◆ Work order
In how many lines of the records below does the word "field" appear? Reply with the number only.

━━━━━ Records shown ━━━━━

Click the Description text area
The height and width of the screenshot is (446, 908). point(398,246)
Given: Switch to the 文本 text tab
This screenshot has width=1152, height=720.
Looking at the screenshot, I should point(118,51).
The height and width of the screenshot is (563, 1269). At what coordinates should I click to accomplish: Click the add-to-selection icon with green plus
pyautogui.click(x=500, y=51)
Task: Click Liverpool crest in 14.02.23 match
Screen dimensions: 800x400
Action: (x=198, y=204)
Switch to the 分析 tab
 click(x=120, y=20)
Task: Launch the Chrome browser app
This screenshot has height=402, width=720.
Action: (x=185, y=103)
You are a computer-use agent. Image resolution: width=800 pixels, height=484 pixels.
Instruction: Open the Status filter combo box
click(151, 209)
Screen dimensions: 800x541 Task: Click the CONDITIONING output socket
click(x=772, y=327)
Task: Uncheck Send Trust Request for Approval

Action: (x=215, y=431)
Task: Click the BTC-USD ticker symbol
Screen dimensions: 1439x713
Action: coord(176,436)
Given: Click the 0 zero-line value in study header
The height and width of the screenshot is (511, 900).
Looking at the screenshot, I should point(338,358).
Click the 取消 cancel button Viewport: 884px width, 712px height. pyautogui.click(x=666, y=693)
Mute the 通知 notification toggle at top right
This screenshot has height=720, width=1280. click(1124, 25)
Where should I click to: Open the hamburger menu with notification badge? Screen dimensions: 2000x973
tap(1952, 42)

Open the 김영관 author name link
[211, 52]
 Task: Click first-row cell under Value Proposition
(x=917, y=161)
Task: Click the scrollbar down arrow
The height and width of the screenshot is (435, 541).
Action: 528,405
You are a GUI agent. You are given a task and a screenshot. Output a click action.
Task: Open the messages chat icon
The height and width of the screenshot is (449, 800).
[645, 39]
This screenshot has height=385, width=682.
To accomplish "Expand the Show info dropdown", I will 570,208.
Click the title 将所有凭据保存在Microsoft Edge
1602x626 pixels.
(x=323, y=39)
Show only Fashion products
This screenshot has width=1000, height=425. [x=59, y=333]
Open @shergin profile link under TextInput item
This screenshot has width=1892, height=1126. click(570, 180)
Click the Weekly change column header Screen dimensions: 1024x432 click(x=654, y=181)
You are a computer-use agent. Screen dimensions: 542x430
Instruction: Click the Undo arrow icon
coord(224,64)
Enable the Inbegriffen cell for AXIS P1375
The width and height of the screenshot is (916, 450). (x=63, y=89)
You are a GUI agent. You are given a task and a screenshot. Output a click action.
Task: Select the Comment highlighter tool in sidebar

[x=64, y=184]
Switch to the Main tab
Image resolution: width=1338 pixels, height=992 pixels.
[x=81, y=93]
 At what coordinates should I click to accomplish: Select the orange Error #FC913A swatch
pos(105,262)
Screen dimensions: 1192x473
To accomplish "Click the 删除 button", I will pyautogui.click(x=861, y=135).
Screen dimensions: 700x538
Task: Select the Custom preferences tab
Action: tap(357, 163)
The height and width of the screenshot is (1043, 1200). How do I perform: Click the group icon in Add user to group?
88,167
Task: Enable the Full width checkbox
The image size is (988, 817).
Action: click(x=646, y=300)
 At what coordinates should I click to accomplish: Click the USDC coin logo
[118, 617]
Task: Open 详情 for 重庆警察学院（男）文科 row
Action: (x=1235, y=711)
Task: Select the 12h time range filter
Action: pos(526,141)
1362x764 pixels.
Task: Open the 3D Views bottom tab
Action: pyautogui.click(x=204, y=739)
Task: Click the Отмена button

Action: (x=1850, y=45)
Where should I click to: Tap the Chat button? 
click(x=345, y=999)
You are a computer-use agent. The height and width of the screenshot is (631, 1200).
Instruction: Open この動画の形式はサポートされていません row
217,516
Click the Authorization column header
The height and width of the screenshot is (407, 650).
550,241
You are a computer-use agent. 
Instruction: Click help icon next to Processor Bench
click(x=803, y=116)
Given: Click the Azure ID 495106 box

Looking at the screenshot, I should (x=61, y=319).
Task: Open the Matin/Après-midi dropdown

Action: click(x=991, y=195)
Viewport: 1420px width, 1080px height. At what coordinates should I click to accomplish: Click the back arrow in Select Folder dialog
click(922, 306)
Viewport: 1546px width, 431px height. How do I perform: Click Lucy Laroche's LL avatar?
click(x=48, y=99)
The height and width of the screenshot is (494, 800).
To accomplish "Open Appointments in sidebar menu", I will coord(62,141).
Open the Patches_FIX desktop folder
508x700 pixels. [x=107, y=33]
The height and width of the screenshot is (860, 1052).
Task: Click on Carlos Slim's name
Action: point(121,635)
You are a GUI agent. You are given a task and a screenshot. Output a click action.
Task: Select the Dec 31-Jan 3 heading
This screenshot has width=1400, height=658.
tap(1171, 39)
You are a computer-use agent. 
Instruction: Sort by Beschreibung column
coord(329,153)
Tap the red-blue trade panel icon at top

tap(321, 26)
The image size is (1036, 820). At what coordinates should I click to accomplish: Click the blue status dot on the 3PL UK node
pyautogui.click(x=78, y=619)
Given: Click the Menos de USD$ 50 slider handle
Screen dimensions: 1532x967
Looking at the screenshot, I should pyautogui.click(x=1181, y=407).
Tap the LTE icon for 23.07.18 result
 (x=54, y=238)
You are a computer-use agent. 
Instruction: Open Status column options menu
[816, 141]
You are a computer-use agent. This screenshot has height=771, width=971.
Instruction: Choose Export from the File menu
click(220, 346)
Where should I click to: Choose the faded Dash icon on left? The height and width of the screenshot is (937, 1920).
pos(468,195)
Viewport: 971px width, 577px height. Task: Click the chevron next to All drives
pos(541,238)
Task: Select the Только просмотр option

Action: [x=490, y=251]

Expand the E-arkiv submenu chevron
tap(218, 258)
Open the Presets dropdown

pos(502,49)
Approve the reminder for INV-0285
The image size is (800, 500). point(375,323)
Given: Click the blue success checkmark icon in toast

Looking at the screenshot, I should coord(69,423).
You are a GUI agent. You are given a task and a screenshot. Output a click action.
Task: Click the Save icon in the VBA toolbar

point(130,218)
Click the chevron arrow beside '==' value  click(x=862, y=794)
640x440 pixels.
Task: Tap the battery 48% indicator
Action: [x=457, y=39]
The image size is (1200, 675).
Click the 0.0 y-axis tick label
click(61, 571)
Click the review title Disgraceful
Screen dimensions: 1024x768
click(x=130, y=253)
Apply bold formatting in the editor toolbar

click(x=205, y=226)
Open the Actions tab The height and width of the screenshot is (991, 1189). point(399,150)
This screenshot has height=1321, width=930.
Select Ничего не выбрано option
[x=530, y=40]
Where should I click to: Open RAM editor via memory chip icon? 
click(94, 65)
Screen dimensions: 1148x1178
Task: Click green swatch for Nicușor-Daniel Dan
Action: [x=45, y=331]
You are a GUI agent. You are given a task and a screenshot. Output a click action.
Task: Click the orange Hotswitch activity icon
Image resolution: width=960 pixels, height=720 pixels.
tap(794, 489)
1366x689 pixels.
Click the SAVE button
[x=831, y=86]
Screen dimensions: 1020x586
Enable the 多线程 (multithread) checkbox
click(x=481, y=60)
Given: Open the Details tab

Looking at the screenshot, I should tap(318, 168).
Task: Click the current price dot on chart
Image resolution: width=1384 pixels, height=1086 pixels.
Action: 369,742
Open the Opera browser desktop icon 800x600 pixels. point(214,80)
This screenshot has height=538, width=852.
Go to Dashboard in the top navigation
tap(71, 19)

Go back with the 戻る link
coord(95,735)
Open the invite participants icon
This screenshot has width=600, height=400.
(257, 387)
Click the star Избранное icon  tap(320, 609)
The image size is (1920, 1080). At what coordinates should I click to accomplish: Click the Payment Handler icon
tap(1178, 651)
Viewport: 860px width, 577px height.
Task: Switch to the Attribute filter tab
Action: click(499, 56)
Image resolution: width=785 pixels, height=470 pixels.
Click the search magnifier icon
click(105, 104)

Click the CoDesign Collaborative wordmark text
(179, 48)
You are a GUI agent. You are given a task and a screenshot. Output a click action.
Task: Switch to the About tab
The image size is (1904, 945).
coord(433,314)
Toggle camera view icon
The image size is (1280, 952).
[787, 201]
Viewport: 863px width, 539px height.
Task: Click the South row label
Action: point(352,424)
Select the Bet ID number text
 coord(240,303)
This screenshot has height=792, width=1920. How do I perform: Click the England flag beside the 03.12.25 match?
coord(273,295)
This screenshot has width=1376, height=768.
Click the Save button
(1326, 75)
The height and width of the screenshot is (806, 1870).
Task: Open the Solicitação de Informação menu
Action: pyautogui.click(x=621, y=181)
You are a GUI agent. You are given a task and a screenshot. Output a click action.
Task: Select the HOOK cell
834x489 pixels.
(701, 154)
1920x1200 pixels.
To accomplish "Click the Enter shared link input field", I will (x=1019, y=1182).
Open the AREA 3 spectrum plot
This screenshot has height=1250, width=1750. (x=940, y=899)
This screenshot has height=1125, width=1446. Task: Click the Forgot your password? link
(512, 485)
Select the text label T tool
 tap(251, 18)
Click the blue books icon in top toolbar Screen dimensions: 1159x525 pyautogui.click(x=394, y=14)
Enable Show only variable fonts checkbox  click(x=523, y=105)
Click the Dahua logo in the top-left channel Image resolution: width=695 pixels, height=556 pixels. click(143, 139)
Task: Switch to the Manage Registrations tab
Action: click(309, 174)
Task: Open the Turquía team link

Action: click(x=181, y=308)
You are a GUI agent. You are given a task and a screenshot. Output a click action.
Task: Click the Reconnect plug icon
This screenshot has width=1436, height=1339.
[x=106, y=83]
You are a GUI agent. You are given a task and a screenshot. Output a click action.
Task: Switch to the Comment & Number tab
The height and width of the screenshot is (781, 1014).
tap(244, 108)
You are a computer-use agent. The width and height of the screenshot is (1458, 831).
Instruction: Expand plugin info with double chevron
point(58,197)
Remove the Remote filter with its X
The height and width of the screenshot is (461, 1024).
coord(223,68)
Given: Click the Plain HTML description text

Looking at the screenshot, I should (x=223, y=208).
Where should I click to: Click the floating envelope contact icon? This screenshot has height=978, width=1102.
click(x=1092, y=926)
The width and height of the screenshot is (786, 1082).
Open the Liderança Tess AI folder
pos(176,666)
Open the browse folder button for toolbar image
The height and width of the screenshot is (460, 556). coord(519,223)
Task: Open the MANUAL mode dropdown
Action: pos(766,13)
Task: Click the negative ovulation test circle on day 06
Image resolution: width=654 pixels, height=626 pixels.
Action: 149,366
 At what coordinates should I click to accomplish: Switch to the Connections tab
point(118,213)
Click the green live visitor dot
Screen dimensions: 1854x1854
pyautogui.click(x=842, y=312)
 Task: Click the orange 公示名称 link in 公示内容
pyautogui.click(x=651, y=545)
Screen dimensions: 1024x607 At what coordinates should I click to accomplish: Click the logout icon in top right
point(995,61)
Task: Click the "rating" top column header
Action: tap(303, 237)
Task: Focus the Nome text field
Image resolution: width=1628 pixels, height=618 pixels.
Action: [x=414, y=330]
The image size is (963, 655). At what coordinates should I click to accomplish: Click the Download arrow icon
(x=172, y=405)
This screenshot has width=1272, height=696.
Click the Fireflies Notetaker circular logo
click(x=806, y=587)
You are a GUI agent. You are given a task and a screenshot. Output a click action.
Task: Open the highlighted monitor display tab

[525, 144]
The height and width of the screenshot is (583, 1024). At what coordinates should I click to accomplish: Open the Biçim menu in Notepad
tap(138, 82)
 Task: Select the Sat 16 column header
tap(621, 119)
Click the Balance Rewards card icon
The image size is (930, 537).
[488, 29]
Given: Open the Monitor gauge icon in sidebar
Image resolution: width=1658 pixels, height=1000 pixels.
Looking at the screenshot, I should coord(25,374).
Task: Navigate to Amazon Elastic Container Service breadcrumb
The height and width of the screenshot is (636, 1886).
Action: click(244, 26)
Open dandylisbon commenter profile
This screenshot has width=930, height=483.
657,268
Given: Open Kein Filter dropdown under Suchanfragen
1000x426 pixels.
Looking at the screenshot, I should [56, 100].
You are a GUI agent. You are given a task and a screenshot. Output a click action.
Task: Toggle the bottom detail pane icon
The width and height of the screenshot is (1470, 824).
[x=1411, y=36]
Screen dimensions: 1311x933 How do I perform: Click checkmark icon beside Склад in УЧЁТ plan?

━━━━━

◆ Response area
2